Similarly with regard to petrol. The landed cost of petrol is 7d. a gallon. There are costs of transport and distribution but, in the main, the division is 7d. for the landed cost and everything else is duty. So that again, if there is any increase, the increase ought only affect the 7d. and it should be small.

On the whole, with regard to the main commodities that come to us from dollar areas, the circumstances are good enough to warrant us saying that there ought to be no immediate increase, there ought to be no appreciable increase in the near future, and we may hope that other considerations would develop before these cushioning effects would have passed away.

I will accept the resolution from the Seanad, particularly in the mood in which it was moved here to-night.

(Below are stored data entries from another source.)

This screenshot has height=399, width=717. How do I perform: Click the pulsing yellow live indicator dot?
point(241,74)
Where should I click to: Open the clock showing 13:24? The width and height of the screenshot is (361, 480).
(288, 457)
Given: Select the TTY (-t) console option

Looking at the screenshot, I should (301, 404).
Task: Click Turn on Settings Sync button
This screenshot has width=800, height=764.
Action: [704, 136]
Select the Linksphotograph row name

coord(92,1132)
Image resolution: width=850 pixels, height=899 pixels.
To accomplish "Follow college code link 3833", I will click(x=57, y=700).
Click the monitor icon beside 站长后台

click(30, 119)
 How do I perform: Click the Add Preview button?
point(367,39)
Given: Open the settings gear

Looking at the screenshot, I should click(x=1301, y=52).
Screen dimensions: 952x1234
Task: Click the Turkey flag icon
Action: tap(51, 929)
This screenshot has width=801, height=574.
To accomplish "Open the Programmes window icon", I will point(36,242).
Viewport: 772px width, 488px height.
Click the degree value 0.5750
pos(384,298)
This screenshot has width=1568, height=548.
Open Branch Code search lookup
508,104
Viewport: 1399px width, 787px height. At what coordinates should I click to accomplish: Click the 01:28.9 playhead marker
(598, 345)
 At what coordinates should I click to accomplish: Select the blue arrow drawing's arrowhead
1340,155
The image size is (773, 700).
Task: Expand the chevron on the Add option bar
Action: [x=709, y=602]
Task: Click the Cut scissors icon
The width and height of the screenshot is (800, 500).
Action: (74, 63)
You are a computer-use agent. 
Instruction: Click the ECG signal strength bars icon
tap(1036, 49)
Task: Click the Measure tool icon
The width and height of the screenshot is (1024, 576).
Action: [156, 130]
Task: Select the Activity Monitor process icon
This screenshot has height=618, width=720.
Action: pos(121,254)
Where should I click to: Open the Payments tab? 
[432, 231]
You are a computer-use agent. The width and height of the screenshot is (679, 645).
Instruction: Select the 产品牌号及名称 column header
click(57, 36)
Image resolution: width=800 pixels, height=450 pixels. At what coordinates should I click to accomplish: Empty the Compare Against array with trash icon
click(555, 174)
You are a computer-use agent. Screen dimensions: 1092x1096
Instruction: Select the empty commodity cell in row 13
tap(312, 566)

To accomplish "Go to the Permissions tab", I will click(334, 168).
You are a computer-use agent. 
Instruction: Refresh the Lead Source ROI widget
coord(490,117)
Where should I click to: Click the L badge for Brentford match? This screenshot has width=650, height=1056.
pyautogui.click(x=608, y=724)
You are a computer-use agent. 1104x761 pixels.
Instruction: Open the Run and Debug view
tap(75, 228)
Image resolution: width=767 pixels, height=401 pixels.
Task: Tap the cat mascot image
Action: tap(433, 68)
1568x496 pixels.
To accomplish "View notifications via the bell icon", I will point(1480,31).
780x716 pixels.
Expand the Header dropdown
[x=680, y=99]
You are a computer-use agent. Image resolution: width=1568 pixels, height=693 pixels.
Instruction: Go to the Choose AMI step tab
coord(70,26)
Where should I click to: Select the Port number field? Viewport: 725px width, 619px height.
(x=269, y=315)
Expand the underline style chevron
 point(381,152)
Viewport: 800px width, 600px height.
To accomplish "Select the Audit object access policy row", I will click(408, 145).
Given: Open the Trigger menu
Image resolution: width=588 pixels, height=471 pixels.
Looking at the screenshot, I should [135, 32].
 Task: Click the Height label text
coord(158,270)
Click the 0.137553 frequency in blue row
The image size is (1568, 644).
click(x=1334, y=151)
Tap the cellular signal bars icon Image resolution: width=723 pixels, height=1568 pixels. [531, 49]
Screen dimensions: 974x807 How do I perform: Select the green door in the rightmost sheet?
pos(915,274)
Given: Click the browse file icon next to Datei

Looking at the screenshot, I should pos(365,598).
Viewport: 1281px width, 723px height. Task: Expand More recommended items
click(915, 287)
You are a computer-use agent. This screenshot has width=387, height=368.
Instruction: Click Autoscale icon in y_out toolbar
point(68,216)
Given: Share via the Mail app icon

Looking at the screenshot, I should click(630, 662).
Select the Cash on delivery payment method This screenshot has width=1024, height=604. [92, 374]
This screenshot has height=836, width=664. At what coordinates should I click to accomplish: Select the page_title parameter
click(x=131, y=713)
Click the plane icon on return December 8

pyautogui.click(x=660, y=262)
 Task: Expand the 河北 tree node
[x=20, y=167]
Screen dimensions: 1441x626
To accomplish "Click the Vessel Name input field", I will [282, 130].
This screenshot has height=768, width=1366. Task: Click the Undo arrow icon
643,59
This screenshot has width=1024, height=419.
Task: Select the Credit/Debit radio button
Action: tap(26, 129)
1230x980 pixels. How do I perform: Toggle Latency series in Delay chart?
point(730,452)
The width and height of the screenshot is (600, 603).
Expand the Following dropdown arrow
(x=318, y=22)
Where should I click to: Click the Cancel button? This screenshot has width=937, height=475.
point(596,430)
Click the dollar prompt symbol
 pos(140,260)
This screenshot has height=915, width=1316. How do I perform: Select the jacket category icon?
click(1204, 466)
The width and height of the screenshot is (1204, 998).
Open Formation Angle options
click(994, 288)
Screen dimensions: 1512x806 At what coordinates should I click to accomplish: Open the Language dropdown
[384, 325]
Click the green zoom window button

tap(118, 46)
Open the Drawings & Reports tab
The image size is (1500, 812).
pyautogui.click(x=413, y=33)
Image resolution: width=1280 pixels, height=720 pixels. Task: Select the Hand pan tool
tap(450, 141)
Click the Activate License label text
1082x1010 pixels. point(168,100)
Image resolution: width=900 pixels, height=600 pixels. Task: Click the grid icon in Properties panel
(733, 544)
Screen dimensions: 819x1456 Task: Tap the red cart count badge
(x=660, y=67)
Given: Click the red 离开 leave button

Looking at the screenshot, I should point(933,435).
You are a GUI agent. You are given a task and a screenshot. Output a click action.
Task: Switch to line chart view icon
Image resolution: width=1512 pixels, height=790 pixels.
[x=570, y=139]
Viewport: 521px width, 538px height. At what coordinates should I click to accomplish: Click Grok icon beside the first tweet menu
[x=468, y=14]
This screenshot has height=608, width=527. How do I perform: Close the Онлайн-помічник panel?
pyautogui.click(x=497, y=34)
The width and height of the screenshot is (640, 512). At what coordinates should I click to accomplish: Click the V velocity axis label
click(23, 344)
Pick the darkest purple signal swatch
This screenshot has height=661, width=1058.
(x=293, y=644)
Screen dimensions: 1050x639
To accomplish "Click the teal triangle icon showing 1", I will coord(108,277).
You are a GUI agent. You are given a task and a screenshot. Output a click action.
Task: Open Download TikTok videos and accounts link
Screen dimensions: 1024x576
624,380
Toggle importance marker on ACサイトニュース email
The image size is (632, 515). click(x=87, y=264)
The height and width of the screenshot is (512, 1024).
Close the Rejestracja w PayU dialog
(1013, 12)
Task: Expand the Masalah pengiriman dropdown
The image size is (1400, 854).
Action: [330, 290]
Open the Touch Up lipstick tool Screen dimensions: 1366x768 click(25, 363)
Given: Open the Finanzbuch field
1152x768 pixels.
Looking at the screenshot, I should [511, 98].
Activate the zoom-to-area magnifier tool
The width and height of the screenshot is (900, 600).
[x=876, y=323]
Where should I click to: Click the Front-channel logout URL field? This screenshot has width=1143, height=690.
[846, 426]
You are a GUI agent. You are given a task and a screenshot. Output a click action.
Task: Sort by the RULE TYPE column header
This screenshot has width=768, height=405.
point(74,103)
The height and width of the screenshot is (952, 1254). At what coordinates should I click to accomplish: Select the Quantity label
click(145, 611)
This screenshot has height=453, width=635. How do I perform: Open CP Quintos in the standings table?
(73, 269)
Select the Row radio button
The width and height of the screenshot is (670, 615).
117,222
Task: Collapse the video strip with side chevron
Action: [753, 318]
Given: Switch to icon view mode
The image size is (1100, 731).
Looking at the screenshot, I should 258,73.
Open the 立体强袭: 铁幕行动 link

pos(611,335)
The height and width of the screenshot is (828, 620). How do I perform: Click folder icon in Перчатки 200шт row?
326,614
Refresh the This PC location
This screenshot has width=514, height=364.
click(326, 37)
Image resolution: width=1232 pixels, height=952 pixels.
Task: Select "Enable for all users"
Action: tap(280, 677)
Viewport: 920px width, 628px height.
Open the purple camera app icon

People have not really been critical of what has happened in the past, people, in the main, recognising that it was not only the course least disadvantageous but the course most advantageous to follow. I think the Senators will ask me to keep under observation the changes that have taken place since the 1938 commission, to have an eye to all the changes that have taken place and to come back if I think anything should be done.

We should still maintain the present situation and it would be wrong to give a Government by itself—it is a personal point of view I am speaking at the moment—or a Government even linked with a currency authority, power, except in very special circumstances, to make any sudden change. People ought to know that if there is any change of that nature made it will be done by a Government that will face the people on it and face a debate in which the whole matter will have to be thrashed out and consideration given to the circumstances that have compelled them to make the change.

As the primary mover in getting this motion brought before the House, I would like to say that what governed us was that there was a good deal of talk in the country and we felt that, if these complicated matters ought to be discussed, the calm atmosphere of the Seanad was the best place to start. I think the Minister agrees with me. As the mover of the motion, I feel that it was well worth while, if only to get the statements we have had to-night.

Motion agreed to.
The Seanad adjourned at 9.40 p.m.sine die.